Suddenly the girl threw back her head and laughed. “All right, Donald,” she said, “you win. I pumped Bernice and turned her inside out.”

“And what did you find out?” I asked.

“I don’t know whether it’s right to tell you or not. Some of it is very confidential. Some of it, things she’s not supposed to tell.”

“I know,” I said. “Things she heard over the telephone.”

“Donald, you’re putting me in a spot.”

I said, “Which would you rather do, team up with me in working on the case and swap information, or try to hold out on me and have me hold out on you?”

“I... oh, Donald, would you let me work with you on the case?”

“If you’ve got some worthwhile information,” I said. “How long has this thing been going on between Evelyn Ellis and Standley Downer?”

“No one knows,” she said, “but it was long before she ever came to the hotel.

“She’d been living in Los Angeles in an apartment as Evelyn Ellis.
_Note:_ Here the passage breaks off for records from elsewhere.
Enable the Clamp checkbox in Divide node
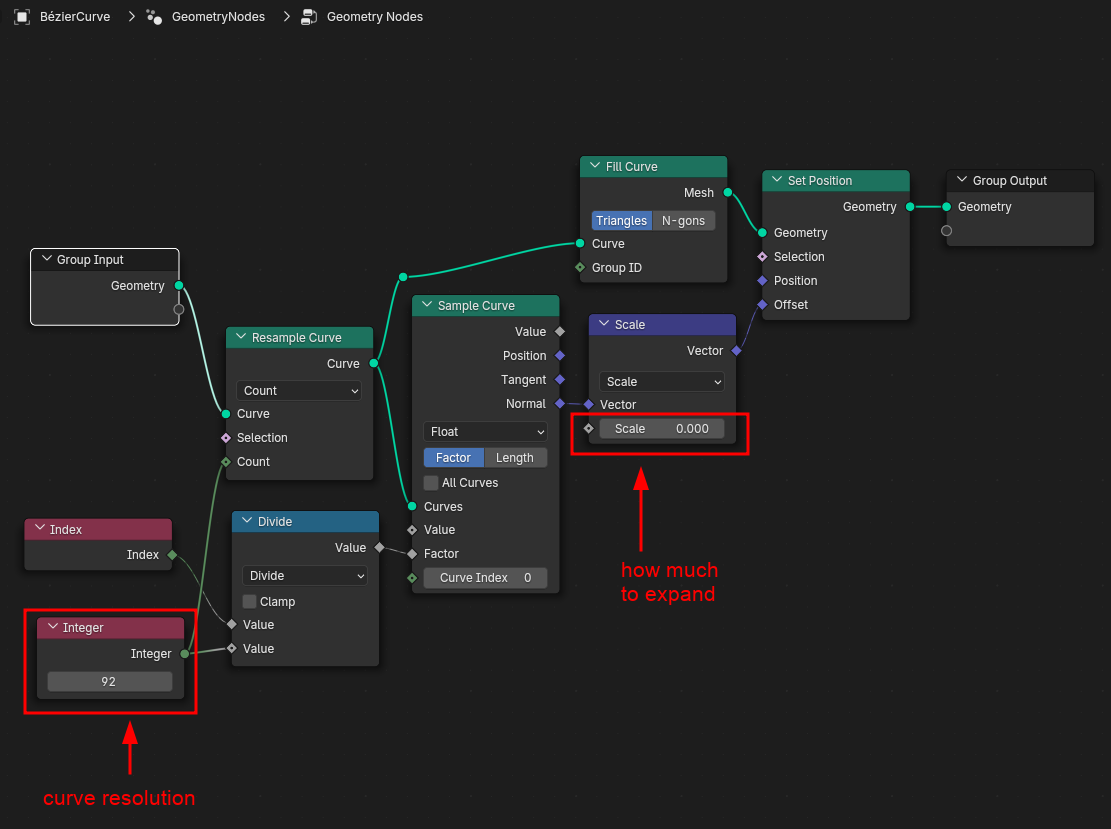The width and height of the screenshot is (1111, 829). tap(250, 602)
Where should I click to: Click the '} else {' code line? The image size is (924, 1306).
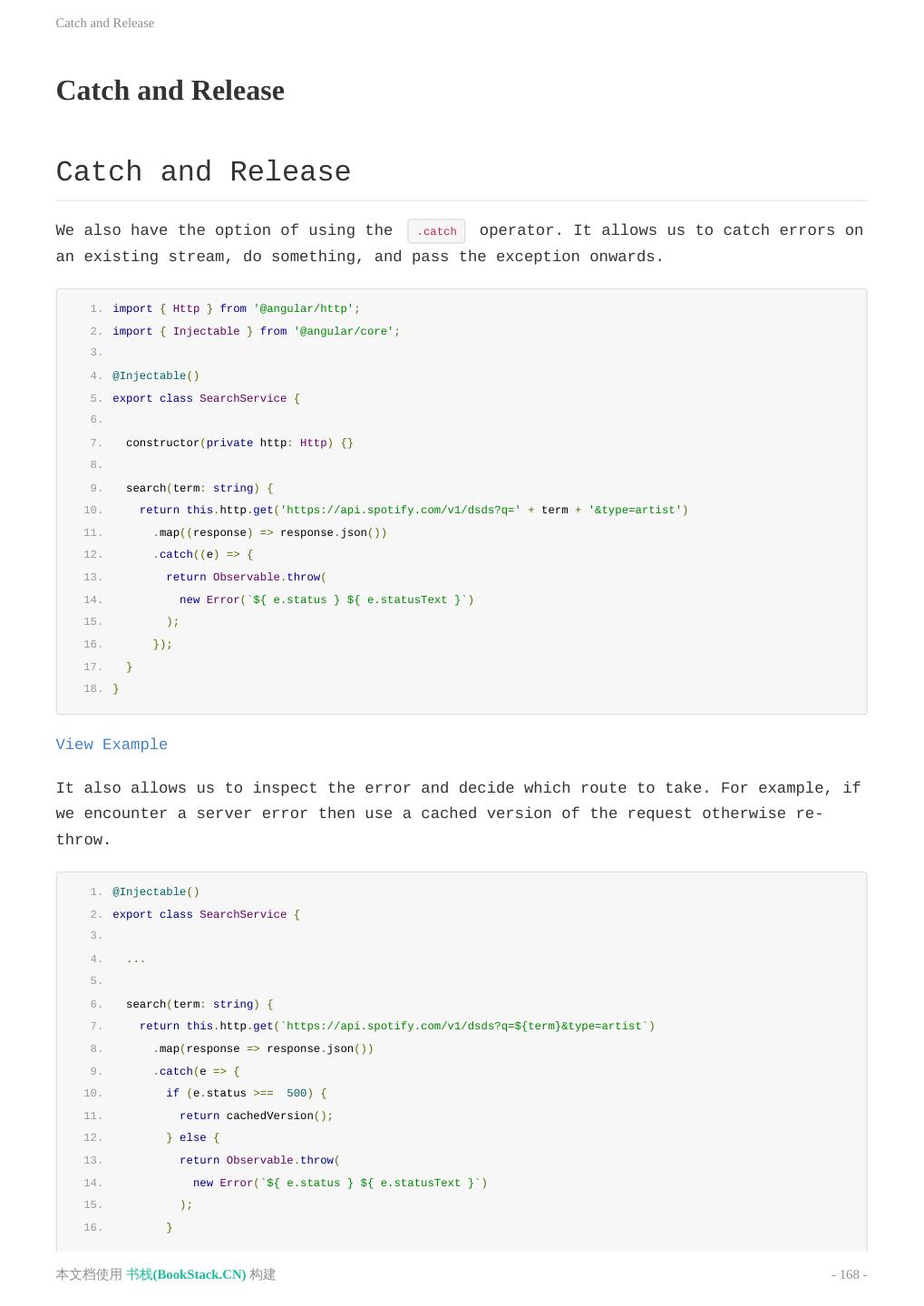tap(192, 1138)
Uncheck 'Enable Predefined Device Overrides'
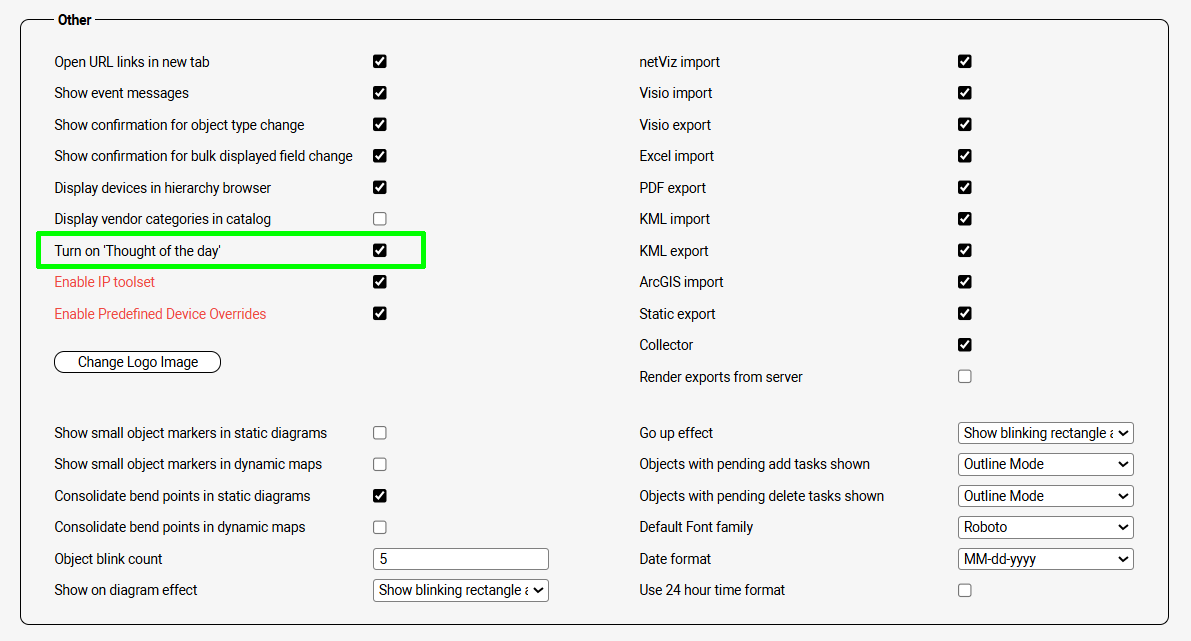This screenshot has height=641, width=1191. (x=380, y=313)
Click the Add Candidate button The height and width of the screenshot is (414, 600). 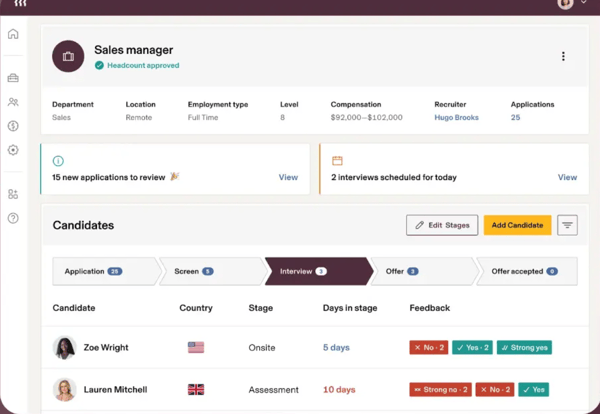tap(517, 225)
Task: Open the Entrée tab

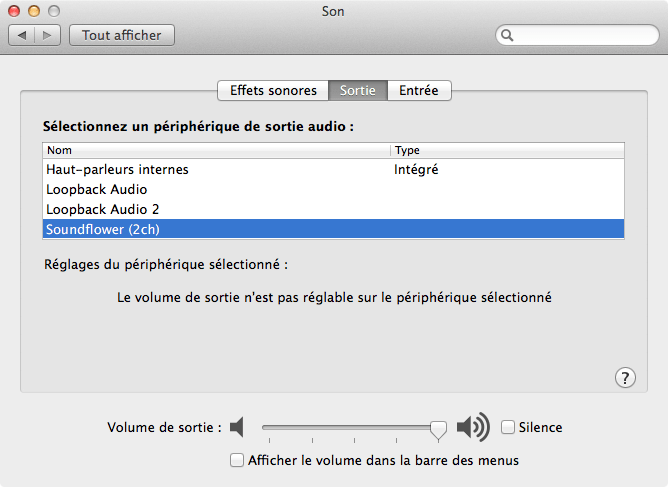Action: [x=418, y=90]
About six weeks ago she came up here and registered in the hotel as Beverly Kettle. She kept her room by the month, but flew back and forth to Los Angeles.

“In Los Angeles she kept her apartment as Evelyn Ellis. She was building up two identities so that when she disappeared as Evelyn Ellis she had only to settle down here as Beverly Kettle.”

“Who knew about this?” I asked.

“Apparently Standley Downer was the only one. He used to call her four or five times a day on the long-distance telephone when she would be up here.

“But Downer’s girl friend, a girl named Hazel, found out about it some way. She came up here and there was a terrific scene, I guess. One of the adjoining rooms complained to the desk. There were very nasty words used.”

“What sort of words?”

“Nasty words, slut and witch, and... oh, Donald, you know how women are when they’re fighting. They aren’t at all careful of their language.”

“All right,” I said, “we’ll pass the language for a while, but what about the murder itself?”

“Well, I guess when Standley Downer arrived he called her the first thing and she must have been up there for a while and then... I guess that’s when they discovered there was something wrong with the trunk or something.”

“When did they start making calls?” I asked.

“Not a peep out of either of them. There was just silence from both the suite and her room.”

“But he did call her when he arrived in the hotel?”

“After he got up in his suite. He called her then.”

“And you think she went up?”

“I know she went up because somebody called for the suite and Bernie put the call through and Evelyn’s voice answered.”

“Do you know who made the call?”

“No, it was a man’s voice that was on the line. As soon as he said he wanted to talk with Standley, why, Evelyn turned the phone over to Standley.”

“And the conversation?” I asked.

She shook her head. “Bernie didn’t have time to listen. There were calls coming in and she had to keep things moving across the board.”

“No idea who it was that called?”

“No.”

“Have the police talked with Bernie?”

“Not yet.”

I took out my billfold and pulled out a twenty-dollar bill. “You’re going to run into some expenses in this thing, Ernestine,” I said. “I’d like to get a list of the numbers that Evelyn Ellis was calling during the last few days and I particularly would like to know whether she’s been doing any business with the Happy Daze Camera Company and whether she’s a nut on photography.”

“Does it make any difference? In the murder, I mean?”

“It might make quite a lot of difference. Think you can find out for me?”

“Perhaps,” she said. “Donald, how did you know all those things about me, about my character? Am I that obvious?”